Friday, June 05, 2009

Booms, Manias, Windfalls and Die-Offs

Perhaps financial booms and busts share characteristics with windfalls and the resulting die-offs.


Longtime correspondent Michael Goodfellow mades these astute comments about booms and busts from a perspective I would characterize as sociobiological:

I was thinking about financial booms and busts the other day. I think we both believe that crashes are just the price of bubbles. Which is why I'm suspicious of any statement that the 1929 stock market crash "caused" the depression. The crash was just the end of the bubble, and the depression was the prolonged unwinding of excess debt and poor investments. Prolonged by government attempts to reflate the bubble, among other things.

So the real problem here isn't unwinding debt and so on. We know that happens eventually. Systemic effects (dominoes crashing into one another) are important, but overrated in my opinion. The real problem is manias and bubbles. Why do we do this to ourselves?

Two points:

1. No living thing (there's a general argument for you!) can ignore windfalls. If for whatever reason, the grass is greener this year, if you are a rabbit, you eat more of it. And have more kids, which survive in greater numbers. If you were some "sustainable" cautious rabbit that only had 2 kids and only ate what it usually ate, you'd lose out to the greedy ones. Nature selects for optimists that grow more or less as fast as they can.

2. We are social animals and there's a huge cost to being an outsider. Living alone is deadly -- you have no one to help you if you get into trouble, no one to look out for you, no one to hunt or gather with, and no one to share food with if you don't do well today. One mistake and, like solitary animals, you may be finished.

Similarly, we worry about our status in the group. Being unpopular means getting beat up a lot, getting no help, having to give up your food/mates to the stronger members. Also very bad news from an evolutionary standpoint.

So as social animals, we crave status (or at least acceptance) by the group. This is why group-think has such a power over us, from fads and manias to adulation of heros and kings, to religious movements, wars, and revolutions. We think of ourselves as rational beings, but it's just a gloss over those social instincts.

As long as we are human, we will have these crazy bubbles from time to time. Because as animals, we don't ask why times are good, we just try to take advantage of it. And because as primates, if everyone else is buying houses, we will too.

Regulators are just as caught up in this as the general population. They don't want to do the unpopular thing, and they don't want to kill off a boom. No one does, except cynical "doom and gloom"-ers. Wishing it were otherwise is just futile.

Instead we should be asking, "when the inevitable booms and crashes happen, how do we avoid systemic risk?" I don't think we're asking that question as we deal with this crisis. All the debate I read is about more regulation, as if there weren't enough already.

Thank you, Michael. Excellent points. Now that all the happy little consumer-rabbits have eaten all the once-lush green grass of consumer/home-equity-line-of-credit down to bare earth, we might ponder what happens next in Nature when the grass fails to grow back.

Most of the rabbits die off, leaving only the hardiest, most adaptable of their numbers.
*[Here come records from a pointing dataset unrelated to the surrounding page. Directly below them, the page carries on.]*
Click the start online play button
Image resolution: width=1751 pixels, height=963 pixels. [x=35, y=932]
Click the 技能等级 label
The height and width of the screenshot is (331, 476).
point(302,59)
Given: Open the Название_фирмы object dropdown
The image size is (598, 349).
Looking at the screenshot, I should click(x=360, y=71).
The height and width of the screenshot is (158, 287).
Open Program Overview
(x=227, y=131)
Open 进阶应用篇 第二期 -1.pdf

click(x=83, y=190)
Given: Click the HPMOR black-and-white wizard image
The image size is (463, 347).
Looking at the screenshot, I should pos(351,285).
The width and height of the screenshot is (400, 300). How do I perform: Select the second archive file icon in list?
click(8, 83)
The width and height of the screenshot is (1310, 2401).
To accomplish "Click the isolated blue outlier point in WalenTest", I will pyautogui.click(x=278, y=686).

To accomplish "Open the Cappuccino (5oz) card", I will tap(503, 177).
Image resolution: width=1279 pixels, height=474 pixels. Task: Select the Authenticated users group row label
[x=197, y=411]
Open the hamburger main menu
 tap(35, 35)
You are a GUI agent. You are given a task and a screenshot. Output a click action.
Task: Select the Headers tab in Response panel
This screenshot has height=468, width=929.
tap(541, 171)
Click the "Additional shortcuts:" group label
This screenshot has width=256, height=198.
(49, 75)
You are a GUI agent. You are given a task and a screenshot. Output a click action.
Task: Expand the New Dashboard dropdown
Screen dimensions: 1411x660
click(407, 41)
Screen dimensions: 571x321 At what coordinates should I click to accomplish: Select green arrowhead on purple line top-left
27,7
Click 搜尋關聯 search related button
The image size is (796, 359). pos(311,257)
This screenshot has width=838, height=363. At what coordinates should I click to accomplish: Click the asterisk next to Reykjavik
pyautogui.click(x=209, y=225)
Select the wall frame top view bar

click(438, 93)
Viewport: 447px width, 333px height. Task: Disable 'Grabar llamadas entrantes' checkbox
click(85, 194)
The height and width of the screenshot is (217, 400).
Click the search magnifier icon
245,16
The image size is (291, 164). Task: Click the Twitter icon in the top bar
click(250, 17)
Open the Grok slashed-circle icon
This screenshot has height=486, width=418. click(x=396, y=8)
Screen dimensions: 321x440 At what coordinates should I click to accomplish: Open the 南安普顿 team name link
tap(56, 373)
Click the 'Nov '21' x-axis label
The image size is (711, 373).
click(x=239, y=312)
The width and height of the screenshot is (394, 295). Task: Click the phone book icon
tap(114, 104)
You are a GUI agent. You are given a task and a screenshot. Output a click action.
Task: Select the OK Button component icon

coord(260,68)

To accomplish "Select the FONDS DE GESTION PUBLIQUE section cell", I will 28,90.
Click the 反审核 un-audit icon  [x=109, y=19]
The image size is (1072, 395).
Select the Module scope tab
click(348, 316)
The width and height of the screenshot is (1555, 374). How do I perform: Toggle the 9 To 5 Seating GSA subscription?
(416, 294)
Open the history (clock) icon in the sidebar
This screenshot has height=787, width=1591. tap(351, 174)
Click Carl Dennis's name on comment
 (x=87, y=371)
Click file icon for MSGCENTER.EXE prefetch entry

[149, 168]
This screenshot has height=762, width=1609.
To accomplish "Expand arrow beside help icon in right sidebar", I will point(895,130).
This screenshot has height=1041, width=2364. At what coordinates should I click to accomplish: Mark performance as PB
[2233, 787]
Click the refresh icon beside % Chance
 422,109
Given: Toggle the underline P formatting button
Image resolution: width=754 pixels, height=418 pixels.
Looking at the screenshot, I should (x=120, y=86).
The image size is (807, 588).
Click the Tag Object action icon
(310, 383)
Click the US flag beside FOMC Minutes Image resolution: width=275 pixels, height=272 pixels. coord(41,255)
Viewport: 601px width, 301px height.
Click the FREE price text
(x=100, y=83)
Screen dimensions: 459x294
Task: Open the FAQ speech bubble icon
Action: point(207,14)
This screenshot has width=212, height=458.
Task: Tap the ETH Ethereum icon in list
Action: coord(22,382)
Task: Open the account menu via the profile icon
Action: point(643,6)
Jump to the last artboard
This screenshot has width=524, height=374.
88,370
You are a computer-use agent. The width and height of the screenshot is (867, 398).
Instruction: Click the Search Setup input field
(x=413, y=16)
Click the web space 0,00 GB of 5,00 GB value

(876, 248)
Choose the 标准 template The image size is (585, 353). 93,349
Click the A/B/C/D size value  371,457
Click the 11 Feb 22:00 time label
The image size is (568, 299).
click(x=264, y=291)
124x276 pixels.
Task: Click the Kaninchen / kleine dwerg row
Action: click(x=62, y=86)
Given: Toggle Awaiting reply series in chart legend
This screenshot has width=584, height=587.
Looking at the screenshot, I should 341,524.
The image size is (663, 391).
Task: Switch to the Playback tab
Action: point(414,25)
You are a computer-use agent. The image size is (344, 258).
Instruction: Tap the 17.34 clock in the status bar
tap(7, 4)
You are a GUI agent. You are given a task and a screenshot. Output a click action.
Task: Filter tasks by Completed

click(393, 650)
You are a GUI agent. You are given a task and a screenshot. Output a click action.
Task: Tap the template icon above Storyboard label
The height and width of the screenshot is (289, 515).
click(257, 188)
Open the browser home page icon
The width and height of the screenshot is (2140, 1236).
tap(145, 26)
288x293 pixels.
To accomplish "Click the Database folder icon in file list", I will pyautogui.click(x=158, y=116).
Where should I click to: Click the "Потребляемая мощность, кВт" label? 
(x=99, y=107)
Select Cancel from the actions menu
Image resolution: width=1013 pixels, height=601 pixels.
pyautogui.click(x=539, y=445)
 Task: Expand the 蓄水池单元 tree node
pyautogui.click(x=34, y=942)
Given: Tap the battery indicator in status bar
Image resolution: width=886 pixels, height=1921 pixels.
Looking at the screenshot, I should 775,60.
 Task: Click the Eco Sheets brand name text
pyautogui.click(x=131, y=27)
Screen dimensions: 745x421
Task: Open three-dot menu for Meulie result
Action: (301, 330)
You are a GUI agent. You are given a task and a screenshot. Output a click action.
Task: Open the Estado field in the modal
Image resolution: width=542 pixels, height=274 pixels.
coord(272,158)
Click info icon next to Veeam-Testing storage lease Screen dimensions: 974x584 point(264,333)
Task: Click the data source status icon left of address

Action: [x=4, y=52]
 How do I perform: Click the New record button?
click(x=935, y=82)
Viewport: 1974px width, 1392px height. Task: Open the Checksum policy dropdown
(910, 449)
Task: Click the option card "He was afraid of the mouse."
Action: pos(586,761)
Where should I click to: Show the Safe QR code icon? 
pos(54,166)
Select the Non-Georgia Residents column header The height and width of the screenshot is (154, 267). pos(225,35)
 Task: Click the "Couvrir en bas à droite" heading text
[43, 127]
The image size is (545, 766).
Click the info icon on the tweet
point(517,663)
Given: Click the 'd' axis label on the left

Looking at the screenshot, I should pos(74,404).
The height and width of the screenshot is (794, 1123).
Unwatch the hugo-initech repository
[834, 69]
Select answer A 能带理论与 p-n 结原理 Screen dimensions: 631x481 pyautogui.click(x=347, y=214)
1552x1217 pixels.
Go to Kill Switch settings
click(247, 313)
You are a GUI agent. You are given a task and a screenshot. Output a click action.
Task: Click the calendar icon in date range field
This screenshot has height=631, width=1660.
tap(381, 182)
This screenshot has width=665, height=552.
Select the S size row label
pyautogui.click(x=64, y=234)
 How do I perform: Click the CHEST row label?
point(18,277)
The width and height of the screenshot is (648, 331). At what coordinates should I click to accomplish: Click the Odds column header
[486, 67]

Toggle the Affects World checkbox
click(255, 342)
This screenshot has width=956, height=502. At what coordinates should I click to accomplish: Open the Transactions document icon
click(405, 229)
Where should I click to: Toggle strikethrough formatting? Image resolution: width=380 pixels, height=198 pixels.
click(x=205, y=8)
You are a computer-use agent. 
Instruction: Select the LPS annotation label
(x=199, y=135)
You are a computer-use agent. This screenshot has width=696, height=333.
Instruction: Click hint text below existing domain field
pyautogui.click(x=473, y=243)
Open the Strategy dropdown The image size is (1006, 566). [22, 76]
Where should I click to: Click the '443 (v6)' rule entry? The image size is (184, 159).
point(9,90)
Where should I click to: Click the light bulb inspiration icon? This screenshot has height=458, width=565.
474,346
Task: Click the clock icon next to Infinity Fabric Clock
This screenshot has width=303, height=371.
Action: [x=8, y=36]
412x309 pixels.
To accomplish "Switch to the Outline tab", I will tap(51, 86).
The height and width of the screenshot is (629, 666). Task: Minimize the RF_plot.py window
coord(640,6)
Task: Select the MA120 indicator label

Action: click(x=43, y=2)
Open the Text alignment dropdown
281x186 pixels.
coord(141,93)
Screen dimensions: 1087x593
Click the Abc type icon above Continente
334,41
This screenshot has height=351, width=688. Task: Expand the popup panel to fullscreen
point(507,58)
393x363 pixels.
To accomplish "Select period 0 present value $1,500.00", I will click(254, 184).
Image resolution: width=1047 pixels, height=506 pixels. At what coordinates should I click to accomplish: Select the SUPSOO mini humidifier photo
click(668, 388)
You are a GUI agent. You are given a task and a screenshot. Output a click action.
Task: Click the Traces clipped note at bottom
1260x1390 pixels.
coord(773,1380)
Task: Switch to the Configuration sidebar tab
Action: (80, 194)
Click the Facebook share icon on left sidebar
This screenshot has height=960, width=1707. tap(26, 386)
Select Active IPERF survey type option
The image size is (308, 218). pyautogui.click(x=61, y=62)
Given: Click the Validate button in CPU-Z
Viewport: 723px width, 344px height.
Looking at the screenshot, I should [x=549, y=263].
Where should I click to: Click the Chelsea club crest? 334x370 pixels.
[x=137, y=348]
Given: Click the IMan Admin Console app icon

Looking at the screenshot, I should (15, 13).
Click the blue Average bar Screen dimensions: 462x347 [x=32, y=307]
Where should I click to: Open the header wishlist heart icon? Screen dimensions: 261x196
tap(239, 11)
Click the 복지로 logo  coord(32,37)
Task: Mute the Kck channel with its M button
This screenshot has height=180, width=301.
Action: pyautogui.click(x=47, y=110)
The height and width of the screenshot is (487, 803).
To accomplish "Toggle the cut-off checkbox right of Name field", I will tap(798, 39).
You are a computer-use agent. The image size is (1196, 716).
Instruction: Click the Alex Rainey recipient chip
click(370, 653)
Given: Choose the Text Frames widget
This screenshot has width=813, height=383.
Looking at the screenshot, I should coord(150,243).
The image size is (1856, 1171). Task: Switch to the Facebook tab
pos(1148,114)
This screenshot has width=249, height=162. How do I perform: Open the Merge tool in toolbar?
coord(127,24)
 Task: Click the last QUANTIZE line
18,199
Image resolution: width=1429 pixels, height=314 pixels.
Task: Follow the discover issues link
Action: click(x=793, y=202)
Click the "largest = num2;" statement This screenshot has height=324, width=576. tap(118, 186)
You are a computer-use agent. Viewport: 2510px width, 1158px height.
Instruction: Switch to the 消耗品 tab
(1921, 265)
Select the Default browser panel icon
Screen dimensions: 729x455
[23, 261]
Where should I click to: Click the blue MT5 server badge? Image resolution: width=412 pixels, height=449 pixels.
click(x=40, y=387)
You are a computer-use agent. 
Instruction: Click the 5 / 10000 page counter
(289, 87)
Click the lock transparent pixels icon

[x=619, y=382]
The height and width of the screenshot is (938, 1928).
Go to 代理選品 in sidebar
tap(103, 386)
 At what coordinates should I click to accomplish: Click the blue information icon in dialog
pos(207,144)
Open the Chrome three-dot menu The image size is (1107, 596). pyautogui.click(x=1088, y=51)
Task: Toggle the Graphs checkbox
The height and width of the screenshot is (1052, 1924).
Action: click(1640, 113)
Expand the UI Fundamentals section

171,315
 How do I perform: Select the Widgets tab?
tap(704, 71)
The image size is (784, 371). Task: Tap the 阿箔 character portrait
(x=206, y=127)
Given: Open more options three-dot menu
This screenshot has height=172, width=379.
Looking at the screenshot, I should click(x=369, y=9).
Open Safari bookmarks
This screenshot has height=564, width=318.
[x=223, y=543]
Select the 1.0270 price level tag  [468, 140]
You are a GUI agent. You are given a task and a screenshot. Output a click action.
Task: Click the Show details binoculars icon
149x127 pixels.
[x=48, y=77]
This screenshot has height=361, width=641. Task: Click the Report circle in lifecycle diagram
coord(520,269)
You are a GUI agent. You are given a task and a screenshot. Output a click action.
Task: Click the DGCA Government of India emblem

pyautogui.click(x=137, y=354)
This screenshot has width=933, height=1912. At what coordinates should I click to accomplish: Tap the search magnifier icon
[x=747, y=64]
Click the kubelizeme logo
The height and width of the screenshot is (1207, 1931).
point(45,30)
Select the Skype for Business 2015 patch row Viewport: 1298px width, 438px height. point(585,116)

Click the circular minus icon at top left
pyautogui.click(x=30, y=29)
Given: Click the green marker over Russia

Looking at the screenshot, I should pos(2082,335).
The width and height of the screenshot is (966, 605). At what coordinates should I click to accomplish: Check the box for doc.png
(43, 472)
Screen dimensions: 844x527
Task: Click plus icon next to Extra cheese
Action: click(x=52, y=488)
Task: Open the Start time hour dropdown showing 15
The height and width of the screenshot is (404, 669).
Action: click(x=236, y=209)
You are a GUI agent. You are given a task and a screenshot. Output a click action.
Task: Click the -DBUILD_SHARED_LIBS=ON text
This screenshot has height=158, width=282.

If we extend this cruel aftermath of "windfall exploitation" from green grass and rabbits to HELOCs (home equity lines of credit) and other forms of once-abundant credit now shriveled or consumed, we get to a consumer-borrowing/spending "die-off" in which spending that was based on housing/credit bubble "windfalls" vanishes.

The consequences are rather obvious:

1. Businesses which depended on this spending die off.

2. Tax revenues based on this spending die off.

3. Lenders dependent on this borrowing die off.

4. Households which depended on credit to remain solvent die off.

5. Asset classes like residential housing which depended on abundant "windfalls" of credit to fuel valuation increases also stage the equivalent of a die-off.

6. Exporters who depended on this credit expansion to sell their goods in the U.S. will also suffer a die-off.

Hmm, now we're talking about a significant chunk of the global economy, aren't we?

Extending the "windfall exploitation/green grass" analogy a bit further, we can anticipate that the consumers who require little to no new green grass (credit) will be the survivors. Everyone dependent on abundant cheap credit for their survival, from consumers to governments to enterprises to entire nations, will suffer financial starvation.

That's the inevitable consequence of "windfall exploitation."

"Quantitative easing" is supposed to sow millions of new little green shoots, but the dirt (the collateral needed to justify and support new credit) has dried out. All QE does is burden the government with collossal new borrowing; all the seeds sprouting will wither because the consumer rabbits have eaten through or lost their collateral and so there is simply nothing left on which to "grow" more credit.

Once all the grass and seeds have been consumed, starvation is the result. There is no collateral left in the U.S. except the "full faith and trust of the U.S. Treasury" and that is now (rightly) drawing mocking guffaws from university students in China.

Some see "green shoots" but the ground (collateral) is rock-hard; expect not lush new fields but numerous expired rabbits.